Bob
Senior Member
- Messages
- 16,455
- Location
- England (south coast)
1. “If the policy refers to functional somatic syndromes in addition to mental health, then CFS may fall within the exclusion.If the policy doesn’t refer to functional somatic syndromes as well as mental health then it would be difficult to apply.”
2. “The point made is that a diagnosis of Myalgic Encephalomyelitis or ME (a term often used colloquially instead of CFS) is considered a neurological condition according to the arrangement of the International Classification of Diseases (ICD) diagnostic codes whereas CFS can alternatively be defined as neurasthenia which is in the mental health chapter of ICD10.”
Observations
...
- These 2 points appear to be inconsistent with the WHO ICD classifications.

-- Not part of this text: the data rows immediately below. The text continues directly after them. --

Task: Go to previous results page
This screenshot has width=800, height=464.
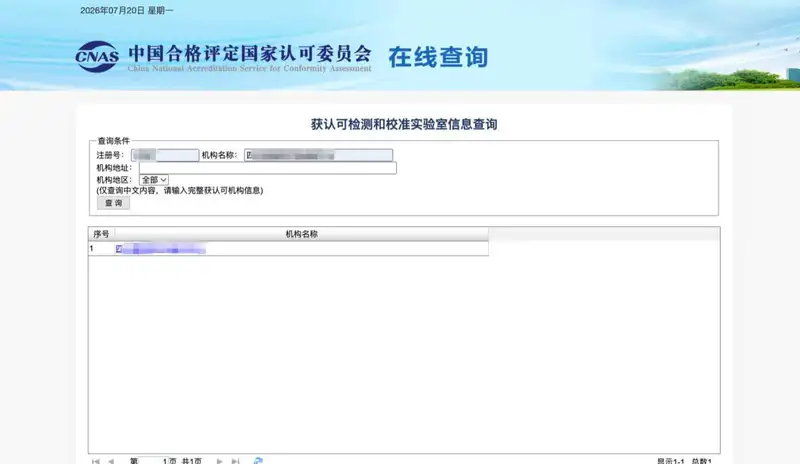Action: (x=111, y=461)
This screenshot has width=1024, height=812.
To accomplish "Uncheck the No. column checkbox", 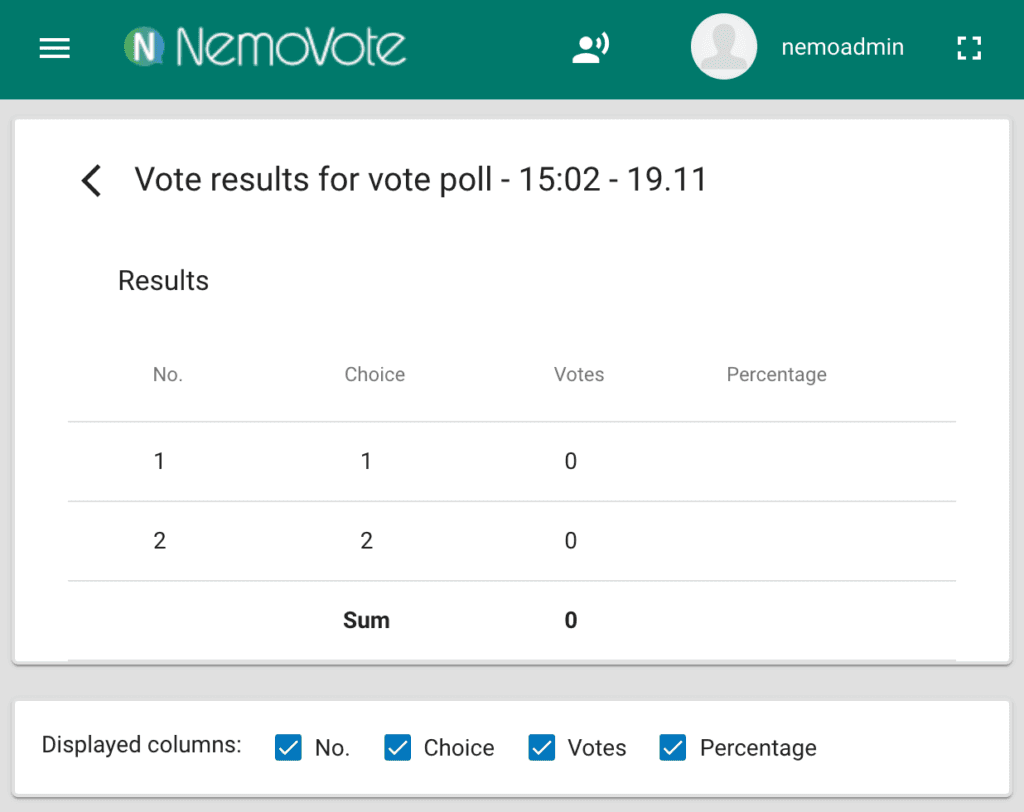I will pyautogui.click(x=288, y=747).
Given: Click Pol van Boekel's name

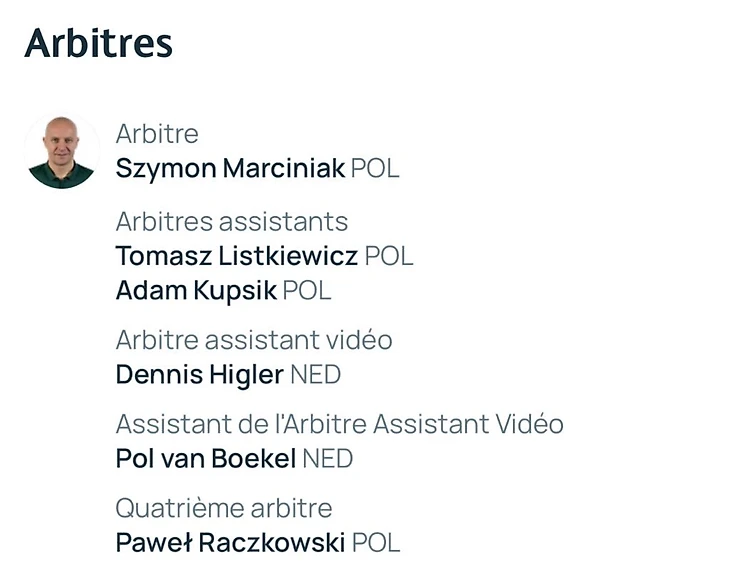Looking at the screenshot, I should [205, 459].
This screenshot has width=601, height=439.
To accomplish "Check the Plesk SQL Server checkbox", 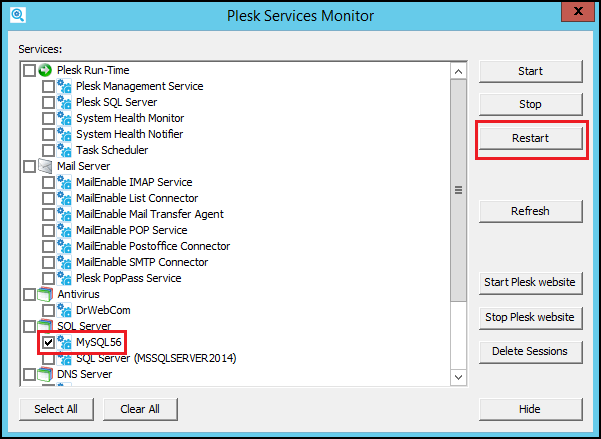I will click(x=48, y=102).
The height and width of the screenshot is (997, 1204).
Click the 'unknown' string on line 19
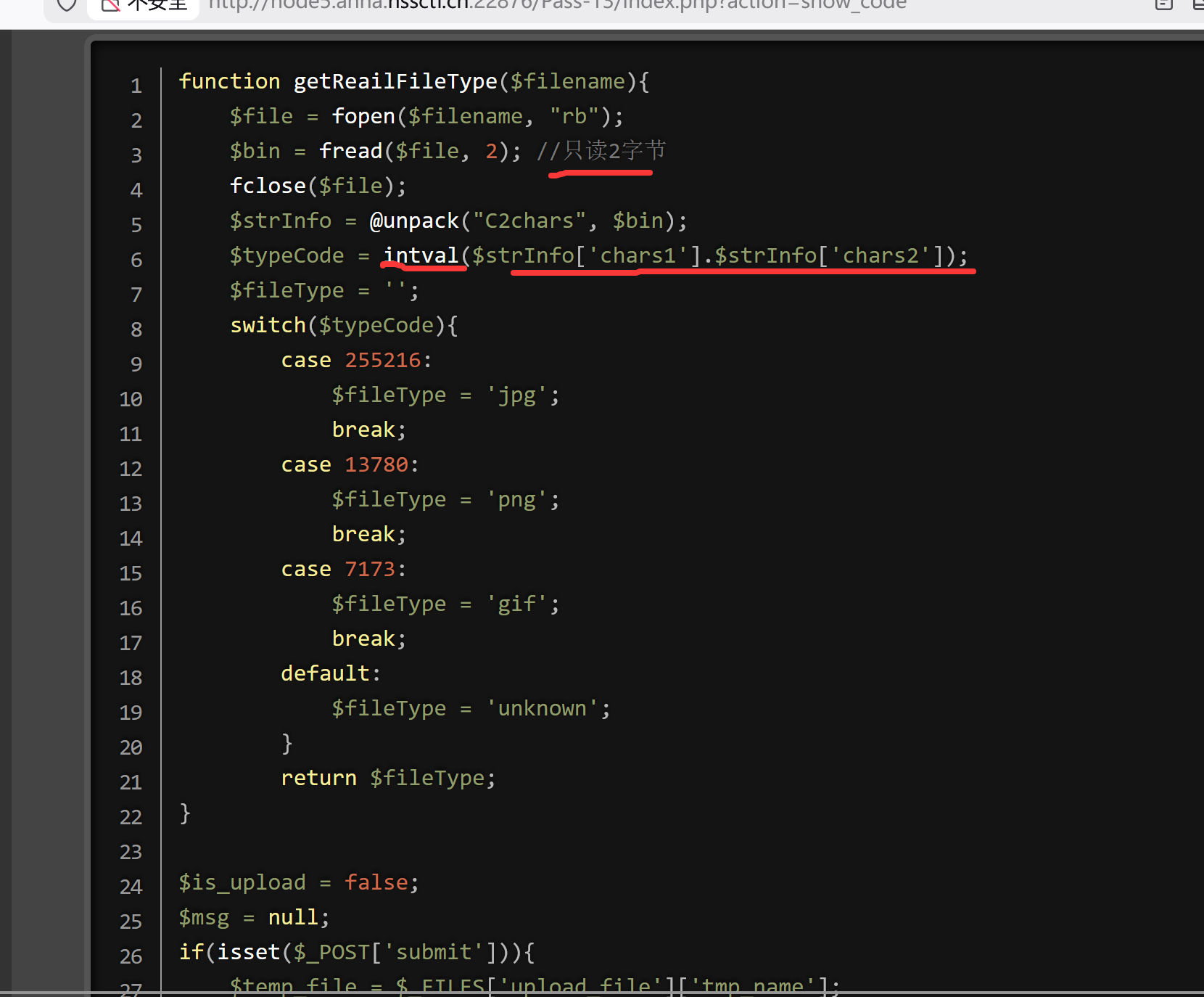[542, 708]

- Point 1 seems to be inconsistent with point 2. In point 1 it states that CFS could not fall under the mental health exclusion but in point 2 it states it could be defined as neurasthenia (mental health).
Yes, it does seem contradictory, doesn't it. First they say that it would be 'difficult' to claim that CFS is a mental health condition, and then they say that "CFS can alternatively be defined as neurasthenia", which is categorised as mental health in ICD-10.
But, according to the ICD-10, CFS is not alternatively named as neurasthenia. 'Fatigue Syndrome' is listed under neurasthenia, but not CFS. In the index of the ICD-10, CFS links to ME.
And 'Postviral fatigue syndrome' (under which ME is categorised) is excluded from the 'neurasthenia' category in the ICD-10.
I'd like to see their justification for claiming that CFS is equivalent to neurasthenia. I wouldn't have thought that it would stand up in a court, if an insurance company refused payment by trying to claim that CFS is neurasthenia. Especially in the UK, where the NHS uses the name 'CFS/ME'.
It's interesting to see evidence of (small 'p') politics at play, and why names and categorisations make a big difference for financial vested interests.